● **YOUR OBJECTIVE**: Keep to one stretch of the data below, the lines from the one with "Image resolution: width=868 pixels, height=488" up to and including the one with "Task: Check 'This", and return that stretch exactly.

Segment Open

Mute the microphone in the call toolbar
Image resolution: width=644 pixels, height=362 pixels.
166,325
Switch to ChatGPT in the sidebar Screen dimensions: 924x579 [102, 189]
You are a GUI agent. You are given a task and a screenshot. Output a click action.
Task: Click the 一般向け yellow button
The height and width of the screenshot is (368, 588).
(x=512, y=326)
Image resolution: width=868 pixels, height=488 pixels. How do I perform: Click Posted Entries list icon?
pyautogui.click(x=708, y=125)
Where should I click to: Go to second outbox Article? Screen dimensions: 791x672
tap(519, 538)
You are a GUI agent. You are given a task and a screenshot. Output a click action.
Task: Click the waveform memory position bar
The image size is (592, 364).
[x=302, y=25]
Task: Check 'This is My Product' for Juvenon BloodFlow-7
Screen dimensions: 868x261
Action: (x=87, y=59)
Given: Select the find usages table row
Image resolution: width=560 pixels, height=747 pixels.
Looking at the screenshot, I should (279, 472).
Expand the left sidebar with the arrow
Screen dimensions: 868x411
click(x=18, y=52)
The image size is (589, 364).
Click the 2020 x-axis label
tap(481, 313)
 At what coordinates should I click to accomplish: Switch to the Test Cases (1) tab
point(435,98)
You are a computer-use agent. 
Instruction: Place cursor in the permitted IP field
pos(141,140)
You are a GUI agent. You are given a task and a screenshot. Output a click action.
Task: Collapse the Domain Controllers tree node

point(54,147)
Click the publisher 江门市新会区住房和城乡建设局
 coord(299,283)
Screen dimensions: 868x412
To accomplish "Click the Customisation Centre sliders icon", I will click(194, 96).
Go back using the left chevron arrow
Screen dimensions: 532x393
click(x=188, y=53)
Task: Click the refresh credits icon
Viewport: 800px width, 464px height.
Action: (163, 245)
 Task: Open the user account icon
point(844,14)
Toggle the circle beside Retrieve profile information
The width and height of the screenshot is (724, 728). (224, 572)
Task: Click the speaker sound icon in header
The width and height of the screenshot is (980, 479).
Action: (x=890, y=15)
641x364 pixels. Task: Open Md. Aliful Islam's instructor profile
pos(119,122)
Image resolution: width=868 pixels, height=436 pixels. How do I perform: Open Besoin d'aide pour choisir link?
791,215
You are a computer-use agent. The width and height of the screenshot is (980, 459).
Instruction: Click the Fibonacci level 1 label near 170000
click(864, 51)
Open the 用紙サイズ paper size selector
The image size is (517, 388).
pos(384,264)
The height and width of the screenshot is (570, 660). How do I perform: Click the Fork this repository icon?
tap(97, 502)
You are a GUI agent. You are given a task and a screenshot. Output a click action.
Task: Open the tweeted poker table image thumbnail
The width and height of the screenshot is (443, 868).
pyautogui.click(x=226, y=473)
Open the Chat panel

Segment Closed

● **THE COMPLETED TASK**:
Image resolution: width=868 pixels, height=488 pixels. How do I perform: Click Posted Entries list icon?
pyautogui.click(x=708, y=125)
Where should I click to: Go to second outbox Article? Screen dimensions: 791x672
tap(519, 538)
You are a GUI agent. You are given a task and a screenshot. Output a click action.
Task: Click the waveform memory position bar
The image size is (592, 364).
[x=302, y=25]
Task: Check 'This is My Product' for Juvenon BloodFlow-7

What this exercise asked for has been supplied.